Une nature sauvage entre fleuve, dunes et maquis
Ce site d’exception se caractérise par une double identité géographique fascinante. Il marque la rencontre précise entre la vallée de l’Ostriconi et les collines arides des Agriates. Le paysage se compose d’un ruban de sable blanc et fin, parsemé de touches sombres, qui s’étire sur 700 à 800 mètres de long. Des dunes blanches, plantées de genévriers, bordent ce littoral exceptionnel.
L’eau douce joue également un rôle majeur dans la beauté de la baie de l’Ostriconi. Le fleuve Ostriconi, qui prend sa source à plus de 1 000 mètres d’altitude, parcourt plus de 23 kilomètres avant de se jeter dans l’anse de Peraiola. Cette embouchure crée un réseau de lagunes, de marais et de roselières où la faune et la flore locales s’épanouissent en toute liberté.
Une accessibilité qui se mérite
Pour fouler le sable de la plage de L’Ostriconi en Corse, il faut faire preuve d’un peu de patience. Depuis la route territoriale 30, les automobilistes doivent suivre la direction du camping de l’Ostriconi puis emprunter une ancienne route nationale désaffectée. Un parking gratuit en graviers accueille les véhicules de moins de deux mètres, mais ce dernier affiche rapidement complet en haute saison durant l’été.
Une fois garé, le voyageur doit entamer une marche d’approche d’environ 15 minutes. Le sentier principal traverse une zone marécageuse grâce à un ponton en bois avant de franchir les dunes de sable. Enfin, l’accès final au rivage réserve une dernière surprise : il est souvent indispensable de traverser le cours d’eau à gué, l’eau pouvant parfois monter jusqu’aux genoux.
Sécurité, activités et réglementations sur la plage
Le caractère sauvage de l’anse de l’Ostriconi implique une vigilance de tous les instants. En été, un poste de secours assure la surveillance de la baignade. Cependant, la mer peut y devenir redoutable par grand vent, générant des courants de retour très puissants qui emportent les baigneurs vers le large. De plus, la pente sous-marine est prononcée, ce qui fait monter le niveau de l’eau très rapidement dès le bord.

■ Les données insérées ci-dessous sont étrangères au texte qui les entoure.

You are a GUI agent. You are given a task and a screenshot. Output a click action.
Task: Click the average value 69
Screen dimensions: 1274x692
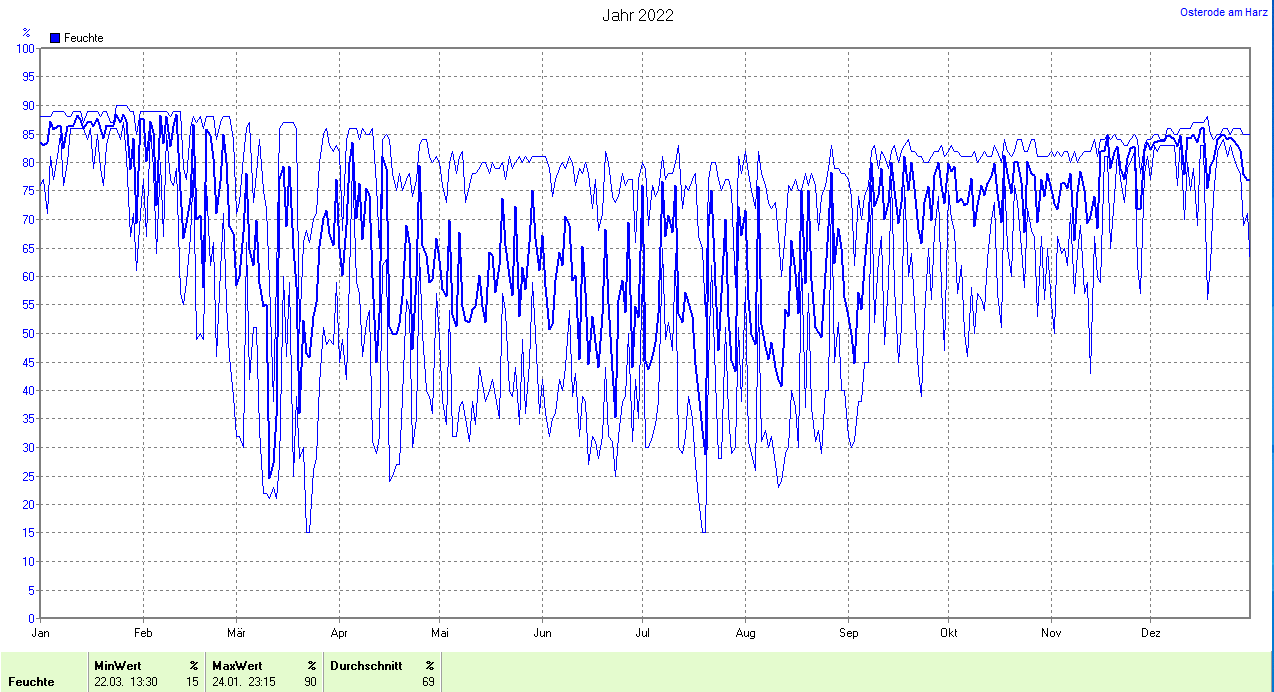(428, 682)
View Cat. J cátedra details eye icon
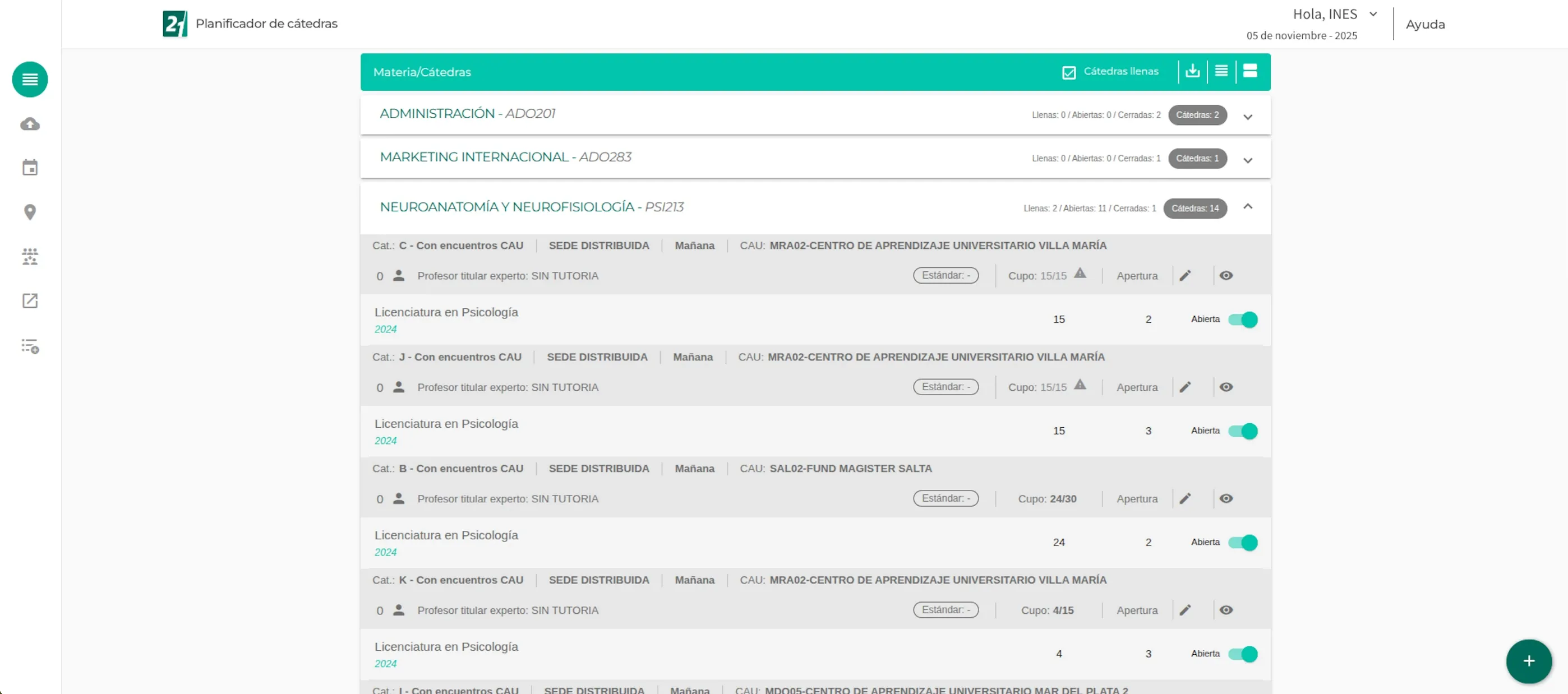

Sur place, n’attendez aucun confort moderne. Le site est totalement vierge d’aménagements : aucun transat, aucune douche ni aucun point de restauration ne viendront perturber votre expérience de déconnexion. Les sportifs apprécieront néanmoins ce spot venté pour la pratique du kite-surf ou de la planche à voile. C’est également ici que débute le célèbre Sentier des Douaniers, qui relie la plage à Saint-Florent après 35 kilomètres de randonnée sauvage.
Des avis partagés sur les usages du site
Le statut sauvage de la plage de L’Ostriconi en Corse suscite quelques divergences d’interprétation. Alors que certaines sources locales décrivent le site comme un espace de coexistence pacifique entre naturistes et non-naturistes, d’autres guides affirment que la pratique du naturisme y est proscrite. De même, les familles doivent rester prudentes : si la lagune semble paisible, la pente abrupte du rivage marin et la fraîcheur des courants exigent une surveillance rigoureuse des enfants.
La légende de la Biscia : le monstre de l’Ostriconi
Au-delà de ses paysages de carte postale, le littoral de l’Ostriconi abrite de sombres récits populaires. Selon une légende de la commune de Palasca, un serpent géant à tête d’oiseau nommé A Biscia terrorisait autrefois le port de Parajola. Ce monstre sanguinaire vivait caché dans les marais de Cannuta et entrait dans une colère noire au son des cloches de l’église locale.
Face à la terreur des habitants, le courageux seigneur de San Colombano décida d’affronter la bête. Il l’attira en faisant sonner les cloches et parvint à la tuer après un combat acharné. Malheureusement, le sang empoisonné du monstre toucha la lame du héros, qui mourut sur le coup. Cette tragédie provoqua des conflits familiaux sanglants qui finirent par dépeupler entièrement la région.
Aujourd’hui, les visiteurs de la plage de L’Ostriconi en Corse ne risquent plus de croiser ce monstre légendaire. Ils y trouveront à la place un havre de paix exceptionnel, à préserver précieusement lors de chaque passage.